News, People Across America Are Choking on Wildfire Smoke: detailed suggestions and opinions about People Across America Are Choking on Wildfire Smoke.
“Dramatic” rise in soot and ash has degraded air quality for millions, scientists warn.
This story was originally published by the Guardian and is reproduced here as part of the Climate Desk collaboration.
Millions of Americans are now routinely exposed to unhealthy plumes of wildfire smoke that can waft thousands of miles across the country, scientists have warned.
Wildfires cause soot and ash to be thrown off into the air, which then carries the minuscule particles that can be inhaled by people many miles away, aggravating a variety of health conditions. The number of people in the US exposed to unhealthy levels of these particulates from wildfires at least one day a year has increased 27-fold over the last decade, a new study found, with 25 million people in 2020 alone breathing in potentially toxic air from fires.
Pockets of deeply unhealthy air have emerged mainly in the US west, the staging ground for wildfires of increasing intensity that have been fueled by years of fire suppression and global heating, priming forests to burn. Six of the seven largest wildfires in California’s recorded history have occurred since 2020.
Wildfire smoke can result in the closure of schools, the postponement of flights and even cause cycling races and Pearl Jam concerts to be canceled.
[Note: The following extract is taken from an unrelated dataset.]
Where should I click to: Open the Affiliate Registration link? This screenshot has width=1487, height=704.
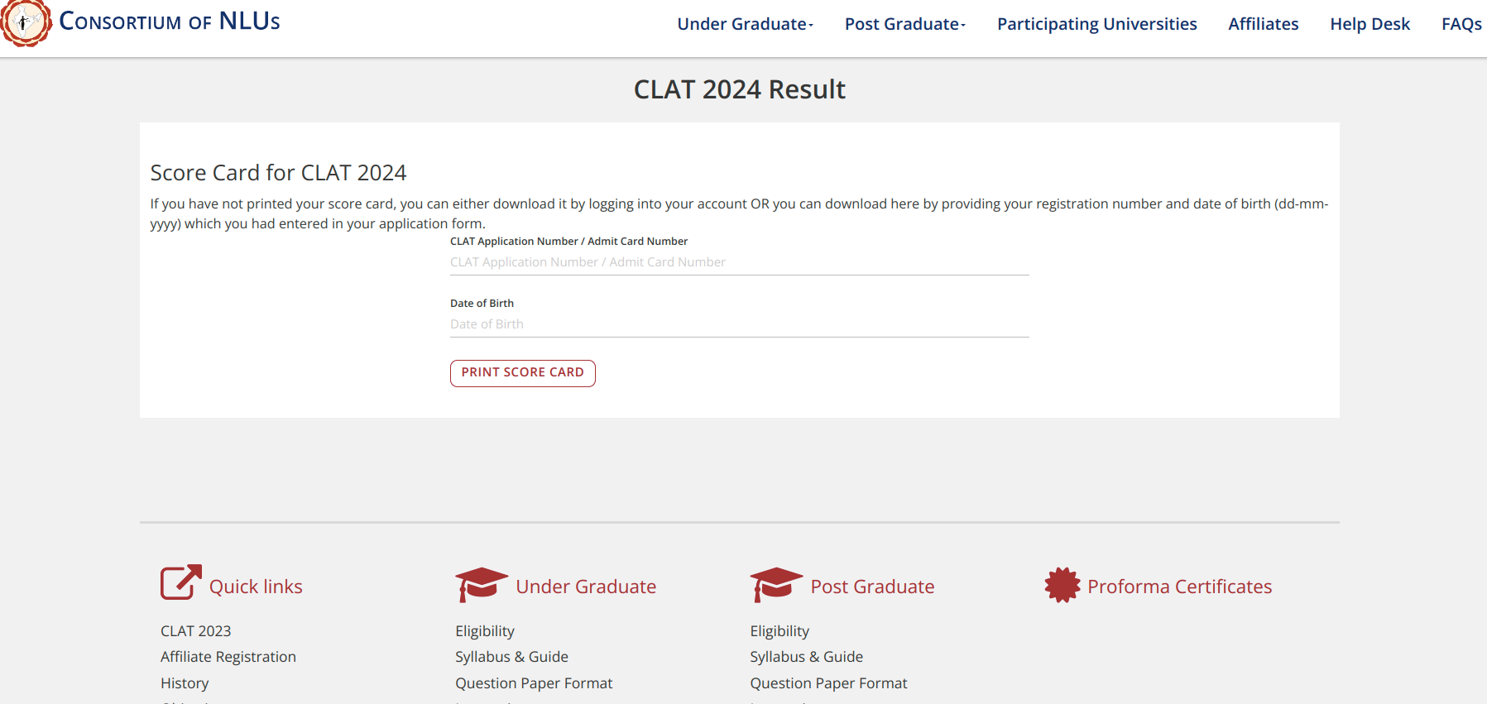tap(228, 657)
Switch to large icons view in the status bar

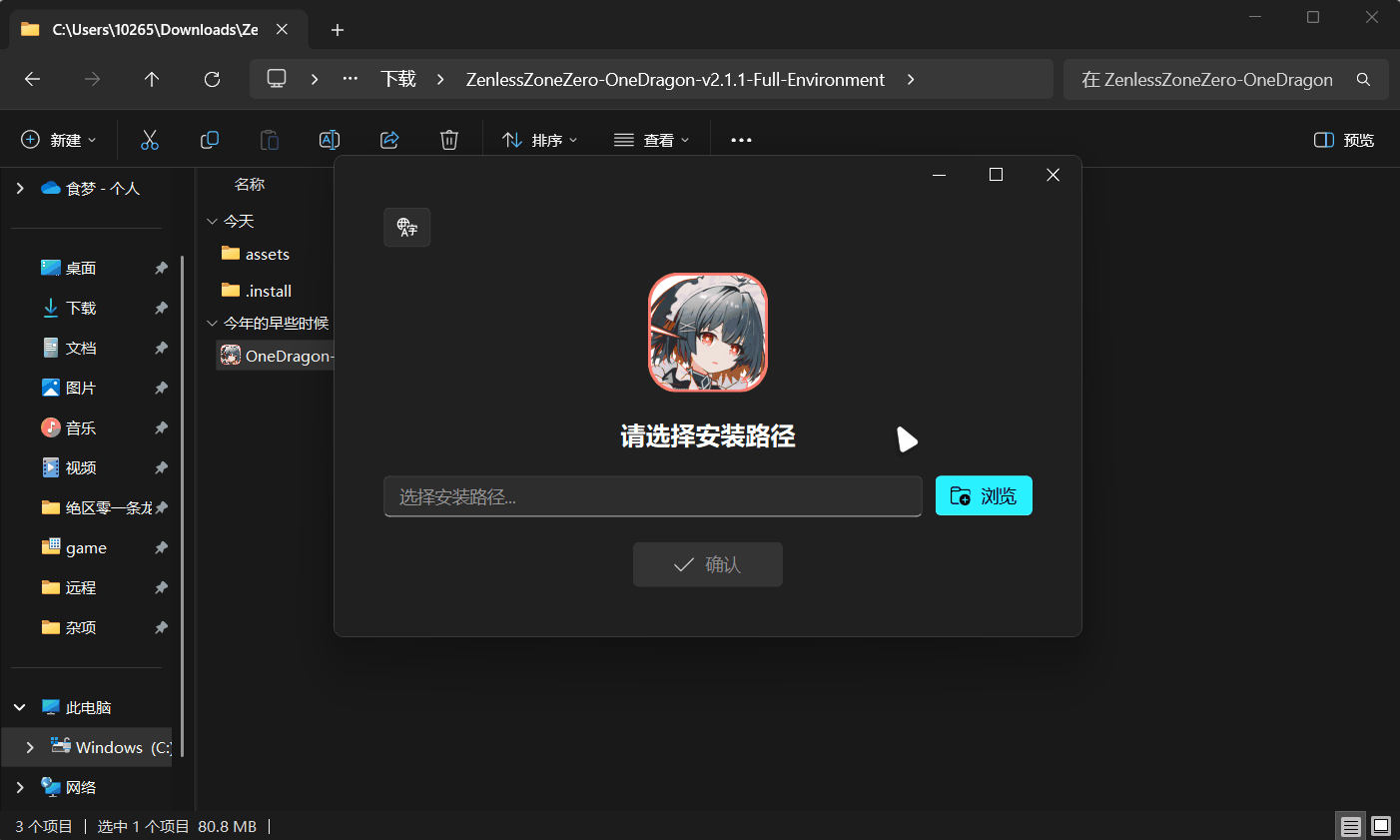pyautogui.click(x=1381, y=826)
But its most pervasive impact is a regression in air quality barely seen since the advent of the Clean Air Act in 1970, which helped lift dangerous, choking smog conditions from many polluted US cities.
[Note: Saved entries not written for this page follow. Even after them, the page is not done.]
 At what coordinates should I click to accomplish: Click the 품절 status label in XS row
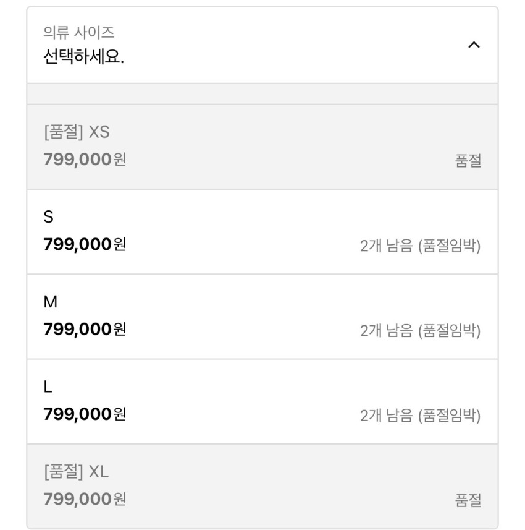(468, 161)

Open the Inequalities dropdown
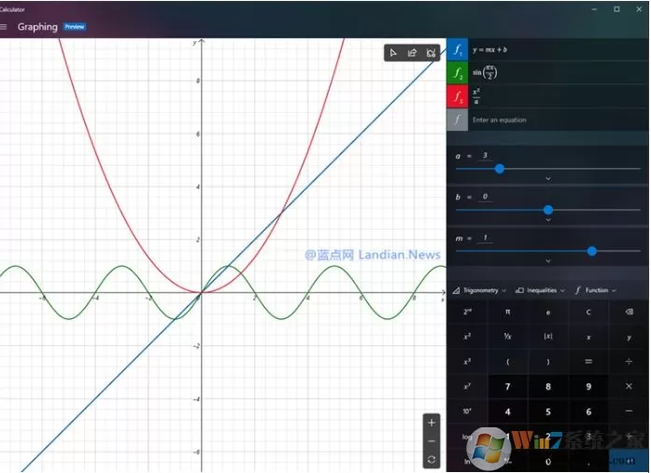540,290
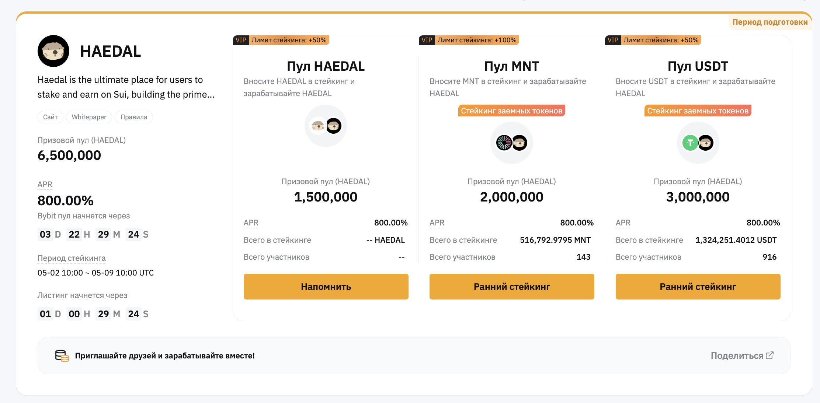Click the HAEDAL pool token pair icon

click(326, 126)
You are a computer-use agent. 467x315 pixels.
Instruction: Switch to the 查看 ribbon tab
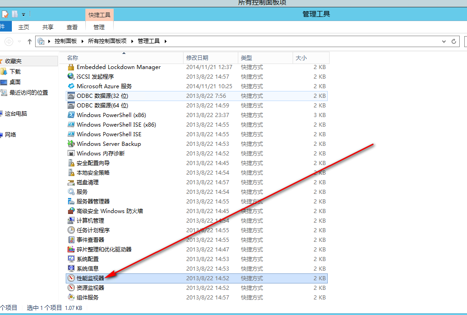pyautogui.click(x=72, y=27)
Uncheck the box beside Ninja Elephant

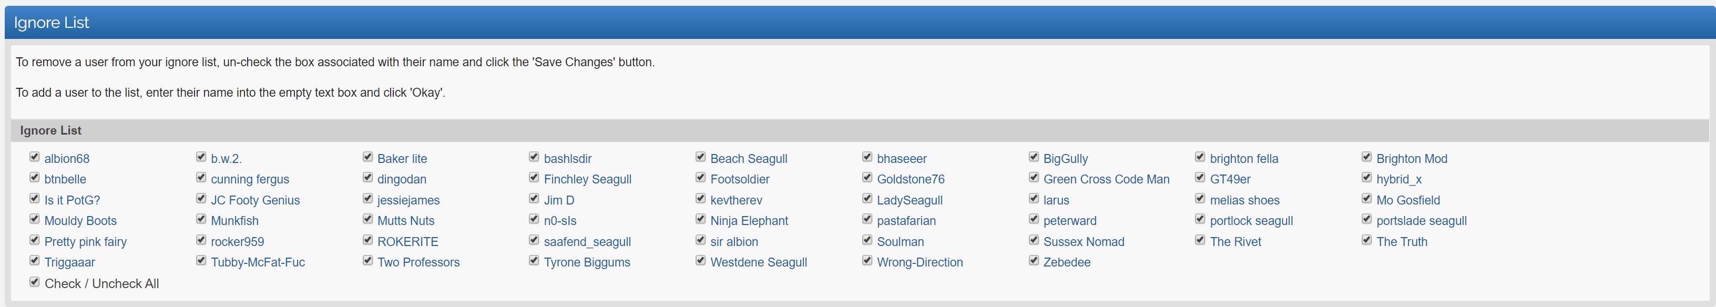pos(701,219)
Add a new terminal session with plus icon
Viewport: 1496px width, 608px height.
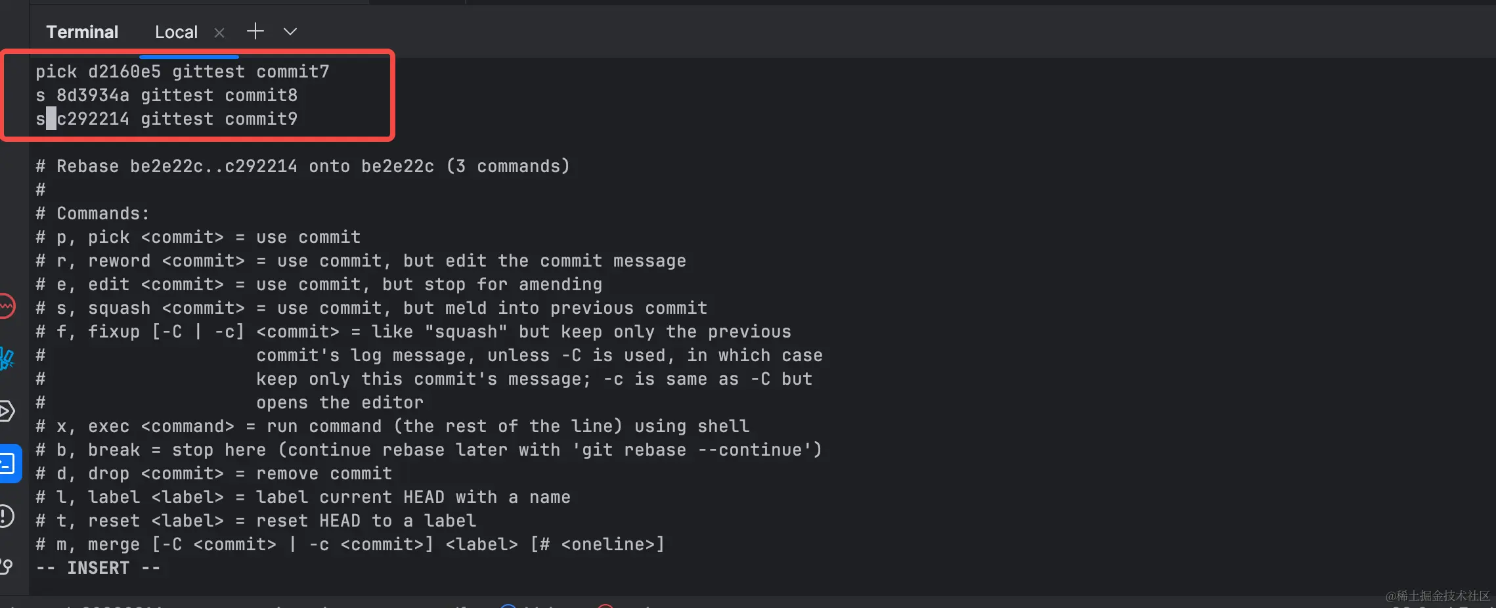255,31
“We are seeing the undoing of a lot of that clean air progress, especially in the west,” said Marshall Burke, a scientist at Stanford University and co-author of the study published in Environmental Science and Technology.
“There’s been really dramatic increases in wildfire smoke as air pollution, in some places fully reversing the impact of the Clean Air Act. It’s been remarkably quick. Our air pollution regulations are not designed to deal with this. It’s a worrying problem.”